Tel est le régime prussien. Cet impôt, reposant sur la déclaration la plus strictement contrôlée, a produit, appliqué à tous les revenus dépassant 3 750 francs, une somme de 470 millions en 1912. Si l’on réfléchit que la Prusse a une population un peu supérieure à celle de la France (40 165 219 habitans en 1910), qu’elle s’est énormément enrichie, au point qu’on peut regarder comme probable que sa fortune présente égale celle de la France[1], ce chiffre de 470 millions, qui s’applique à une taxe correspondant à presque tous nos impôts sur les valeurs mobilières, à notre contribution mobilière également et à la plus grande partie de nos contributions directes, n’a rien qui soit particulièrement avantageux.
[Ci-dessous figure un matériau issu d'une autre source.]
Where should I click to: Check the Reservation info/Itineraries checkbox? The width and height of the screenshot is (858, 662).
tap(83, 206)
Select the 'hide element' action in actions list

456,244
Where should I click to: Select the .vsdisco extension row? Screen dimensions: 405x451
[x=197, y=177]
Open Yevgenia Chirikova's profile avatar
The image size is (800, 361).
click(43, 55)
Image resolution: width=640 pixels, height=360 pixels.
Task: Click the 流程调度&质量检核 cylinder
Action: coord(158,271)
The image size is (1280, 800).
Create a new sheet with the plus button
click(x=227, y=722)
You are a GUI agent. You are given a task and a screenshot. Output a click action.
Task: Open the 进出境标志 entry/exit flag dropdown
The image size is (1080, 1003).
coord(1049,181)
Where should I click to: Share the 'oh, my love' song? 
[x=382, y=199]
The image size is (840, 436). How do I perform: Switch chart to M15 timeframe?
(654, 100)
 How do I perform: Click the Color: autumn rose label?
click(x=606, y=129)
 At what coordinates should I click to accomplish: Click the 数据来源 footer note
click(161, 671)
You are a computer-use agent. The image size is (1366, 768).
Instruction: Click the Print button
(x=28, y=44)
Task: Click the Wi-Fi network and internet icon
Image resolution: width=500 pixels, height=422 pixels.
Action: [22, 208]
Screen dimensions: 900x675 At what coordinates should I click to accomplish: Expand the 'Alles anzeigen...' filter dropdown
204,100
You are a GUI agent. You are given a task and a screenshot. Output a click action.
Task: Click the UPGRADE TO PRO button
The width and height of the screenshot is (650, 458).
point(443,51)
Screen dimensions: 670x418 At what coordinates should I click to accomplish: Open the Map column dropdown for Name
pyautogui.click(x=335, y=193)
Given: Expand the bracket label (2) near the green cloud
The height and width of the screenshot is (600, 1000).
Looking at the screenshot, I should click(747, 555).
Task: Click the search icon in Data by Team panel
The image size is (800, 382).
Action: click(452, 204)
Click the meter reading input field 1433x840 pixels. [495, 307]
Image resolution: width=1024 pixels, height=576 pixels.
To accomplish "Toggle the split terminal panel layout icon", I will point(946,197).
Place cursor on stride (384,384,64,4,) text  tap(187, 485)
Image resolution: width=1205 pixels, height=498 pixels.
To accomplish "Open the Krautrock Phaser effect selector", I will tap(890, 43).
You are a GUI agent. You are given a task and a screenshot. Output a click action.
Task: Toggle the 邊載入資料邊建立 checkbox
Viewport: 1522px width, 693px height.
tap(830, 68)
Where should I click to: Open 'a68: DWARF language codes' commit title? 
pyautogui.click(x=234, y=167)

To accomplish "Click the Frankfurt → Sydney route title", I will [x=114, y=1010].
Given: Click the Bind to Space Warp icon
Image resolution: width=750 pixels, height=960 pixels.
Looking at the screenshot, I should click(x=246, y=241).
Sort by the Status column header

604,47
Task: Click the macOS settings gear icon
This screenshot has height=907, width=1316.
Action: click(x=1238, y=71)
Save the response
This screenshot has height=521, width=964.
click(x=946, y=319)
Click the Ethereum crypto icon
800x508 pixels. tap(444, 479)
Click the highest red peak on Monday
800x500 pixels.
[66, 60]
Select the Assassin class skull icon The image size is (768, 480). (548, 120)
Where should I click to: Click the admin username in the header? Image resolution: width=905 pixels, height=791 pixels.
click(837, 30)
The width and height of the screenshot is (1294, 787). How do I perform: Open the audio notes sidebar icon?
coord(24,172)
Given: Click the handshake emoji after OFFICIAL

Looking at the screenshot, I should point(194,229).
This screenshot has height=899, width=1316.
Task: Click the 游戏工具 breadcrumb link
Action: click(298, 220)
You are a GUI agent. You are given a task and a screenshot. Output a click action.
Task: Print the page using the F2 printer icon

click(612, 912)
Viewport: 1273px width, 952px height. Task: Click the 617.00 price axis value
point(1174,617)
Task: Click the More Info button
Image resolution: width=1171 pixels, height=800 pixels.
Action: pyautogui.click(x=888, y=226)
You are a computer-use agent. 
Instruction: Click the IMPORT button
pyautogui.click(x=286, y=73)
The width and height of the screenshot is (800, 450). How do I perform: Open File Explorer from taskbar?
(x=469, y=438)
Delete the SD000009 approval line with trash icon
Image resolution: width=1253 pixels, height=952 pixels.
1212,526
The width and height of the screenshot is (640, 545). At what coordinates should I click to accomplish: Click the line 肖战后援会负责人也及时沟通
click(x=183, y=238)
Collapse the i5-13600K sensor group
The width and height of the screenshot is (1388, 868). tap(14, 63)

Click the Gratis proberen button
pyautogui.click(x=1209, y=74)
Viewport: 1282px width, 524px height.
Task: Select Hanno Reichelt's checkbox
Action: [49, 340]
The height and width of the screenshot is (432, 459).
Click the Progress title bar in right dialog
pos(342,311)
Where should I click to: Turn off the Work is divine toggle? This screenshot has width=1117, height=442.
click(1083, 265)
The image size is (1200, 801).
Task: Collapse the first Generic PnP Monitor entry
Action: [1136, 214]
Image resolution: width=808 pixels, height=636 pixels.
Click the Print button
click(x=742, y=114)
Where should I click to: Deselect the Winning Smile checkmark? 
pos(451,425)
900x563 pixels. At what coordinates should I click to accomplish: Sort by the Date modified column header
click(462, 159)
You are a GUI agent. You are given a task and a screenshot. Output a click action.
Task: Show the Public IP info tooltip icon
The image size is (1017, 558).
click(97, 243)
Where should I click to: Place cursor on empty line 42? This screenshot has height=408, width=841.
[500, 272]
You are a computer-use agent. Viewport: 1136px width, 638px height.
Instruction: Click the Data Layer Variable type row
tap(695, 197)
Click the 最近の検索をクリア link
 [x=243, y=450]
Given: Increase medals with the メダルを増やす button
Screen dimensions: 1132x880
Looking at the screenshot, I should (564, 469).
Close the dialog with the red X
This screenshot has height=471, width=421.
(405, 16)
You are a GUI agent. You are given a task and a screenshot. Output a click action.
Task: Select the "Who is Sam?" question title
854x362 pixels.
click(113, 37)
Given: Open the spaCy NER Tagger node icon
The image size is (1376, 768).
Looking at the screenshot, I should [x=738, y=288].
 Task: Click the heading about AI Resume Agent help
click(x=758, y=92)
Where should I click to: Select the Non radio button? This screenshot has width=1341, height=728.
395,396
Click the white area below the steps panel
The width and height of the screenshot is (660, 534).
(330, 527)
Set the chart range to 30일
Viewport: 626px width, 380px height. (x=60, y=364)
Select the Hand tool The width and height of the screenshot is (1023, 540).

Un impôt, dont l’assiette comporte autant d’investigations d’ordre personnel et intime, ne peut être supporté que par une population habituée traditionnellement, d’une part, à une rare déférence envers les pouvoirs publics et l’administration et, d’autre part, soustraite aux discordes civiles et aux jalousies locales.

La fiscalité prussienne, car il serait exagéré de parler d’un système fiscal prussien constitué doctrinalement et d’après des principes rationnels, comprend deux autres taxes qu’il est question aussi d’introduire en France : l’impôt dit complémentaire ou sur la fortune et la taxe relative à l’accroissement de la fortune.

  1. Elle serait même plus considérable que celle-ci, d’après les recherches de M. Helfferich.